We turn to the third question.

Choose orientations on the original curves and perform at every crossing the smoothing prescribed in Figure 4. Define an integer-valued function on the regions of the complement as follows. The unbounded region receives index $0$. Whenever two regions share an edge, crossing that edge in the positive normal direction increases the index by $1$. Since every original curve is closed, the total change of index along any closed path is $0$, so the index is well defined.

At an oriented crossing, the four surrounding regions have indices

$$n,\quad n+1,\quad n+1,\quad n+2$$

in cyclic order. The oriented smoothing joins precisely the two branches separating the regions of index $n+1$. Hence every smoothed component runs along the boundary between regions whose indices differ by $1$, with the region of larger index always on the left.

Following such a component all the way around, the region on its left has a constant index. Thus every resulting curve is the positively oriented boundary of a region of positive index.

The unbounded region has index $0$. If the original arrangement contains at least one intersection, then some region has positive index and some adjacent region has smaller index. Consequently there are at least two distinct level boundaries, and the oriented smoothing yields at least two components.

Hence, whenever intersections are present, the orientation-preserving reconnection cannot produce a single curve.

The only exception is the trivial case when there are no intersections at all and the original picture already consists of one oriented simple closed curve.

This completes the proof.

Verification of Key Steps

The injection in part (1) requires care. A careless argument might say that every resulting curve bounds some region and stop there. That does not exclude two curves corresponding to the same region. The crucial point is that a resulting curve carries a specific adjacent region continuously along one side. If two different curves had the same adjacent region, that region would have two distinct boundary components. The annular region between those components would itself be a complementary region, contradicting the identification of both curves with the same region.

For part (2), the Euler-circuit construction must be translated into reconnections. At a degree-$4$ vertex, the Euler circuit visits the vertex twice. Each visit pairs one entering half-edge with one leaving half-edge. These two pairings exhaust the four half-edges and define exactly one of the admissible reconnections. After performing all such pairings, the Euler circuit becomes the unique component of the smoothed graph.

For part (3), the delicate issue is the region-index function. The definition starts from the outer region with index $0$. Crossing an oriented edge from right to left increases the index by $1$. Around a crossing, consistency forces the pattern

$$n,\ n+1,\ n+2,\ n+1.$$

The oriented smoothing joins the branches that keep the same index-$n+1$ regions adjacent.

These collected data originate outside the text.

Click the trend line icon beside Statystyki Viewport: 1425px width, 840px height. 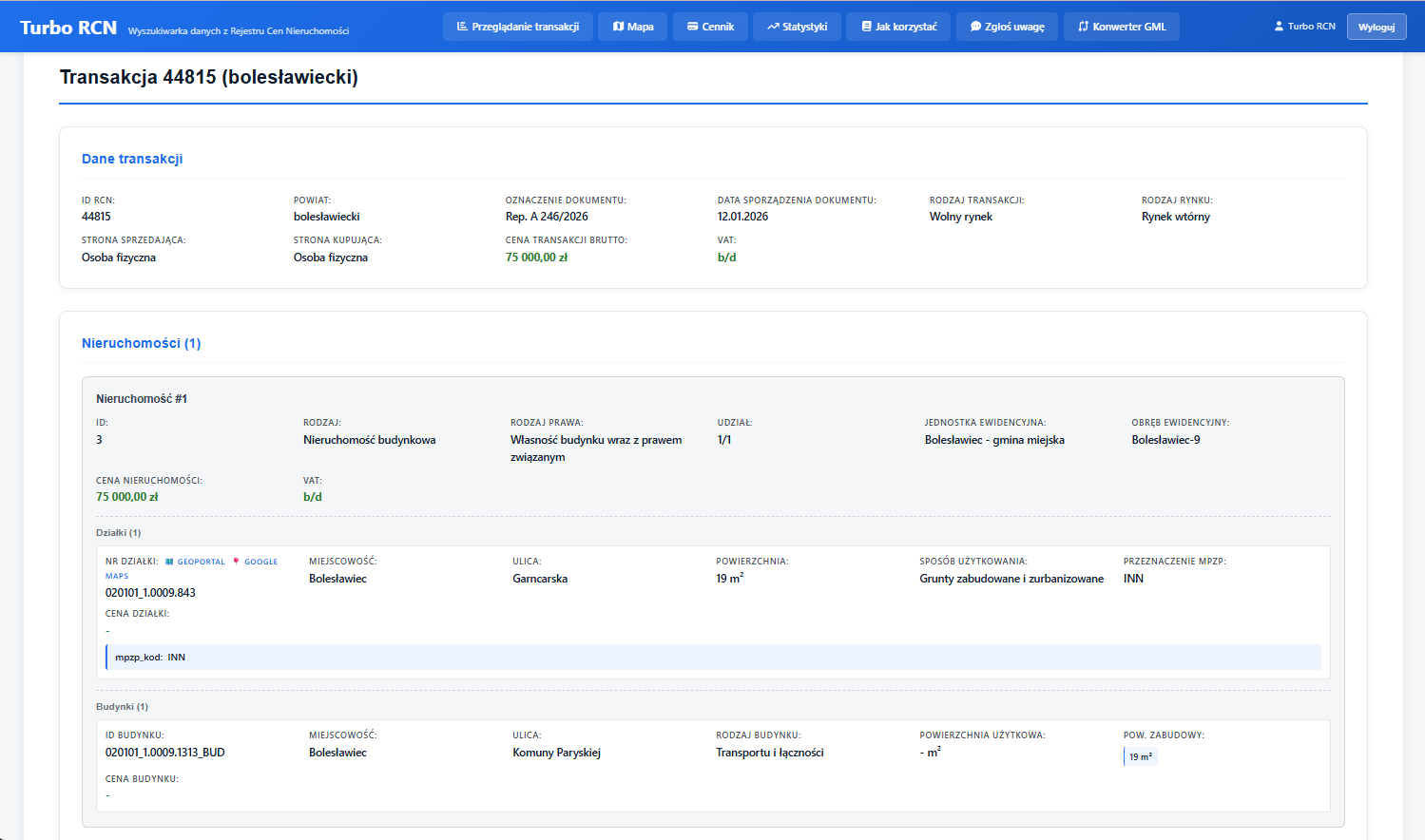pos(773,27)
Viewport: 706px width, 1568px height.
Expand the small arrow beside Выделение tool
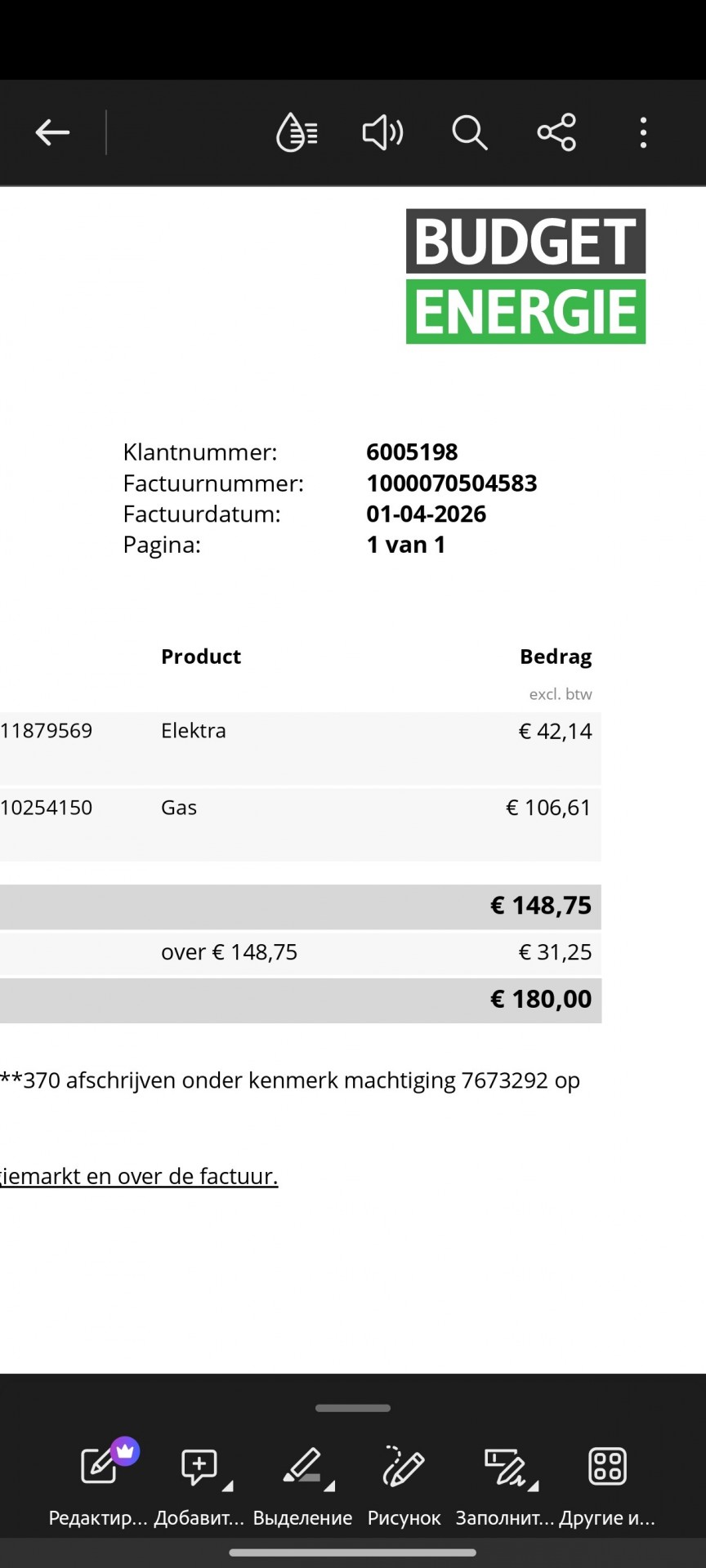click(329, 1486)
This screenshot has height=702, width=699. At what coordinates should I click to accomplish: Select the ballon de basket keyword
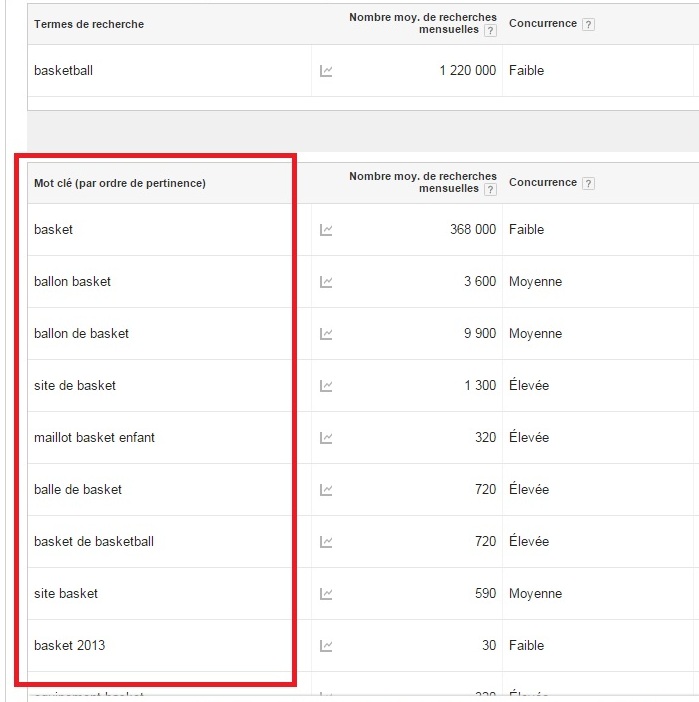[81, 334]
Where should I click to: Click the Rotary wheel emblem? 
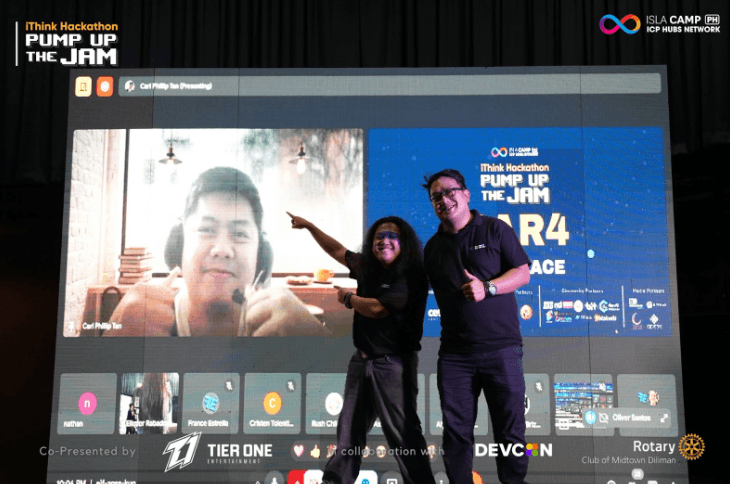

This local check is the reason every smoothed component becomes a boundary between consecutive index levels. Without verifying this local configuration, the conclusion about the number of components would lack justification.

Alternative Approaches

Part (1) can also be proved using Euler's formula. Let $k$ be the number of curves after smoothing. The smoothed graph has the same edges as the original graph and all vertices have degree $2$. Applying Euler's formula to the original $4$-regular graph and comparing it with the Euler characteristic of the smoothed graph yields the inequality $k\le F$. The region-assignment argument is more geometric and directly explains why each component corresponds to a distinct original region.

For part (3), one may use the language of Seifert circles from knot theory. The oriented smoothing of every crossing produces the Seifert circles of the diagram. A classical fact states that a diagram with at least one crossing has at least two Seifert circles. The region-index proof is preferable here because it is self-contained and uses only planar topology and the orientation rule given in the problem.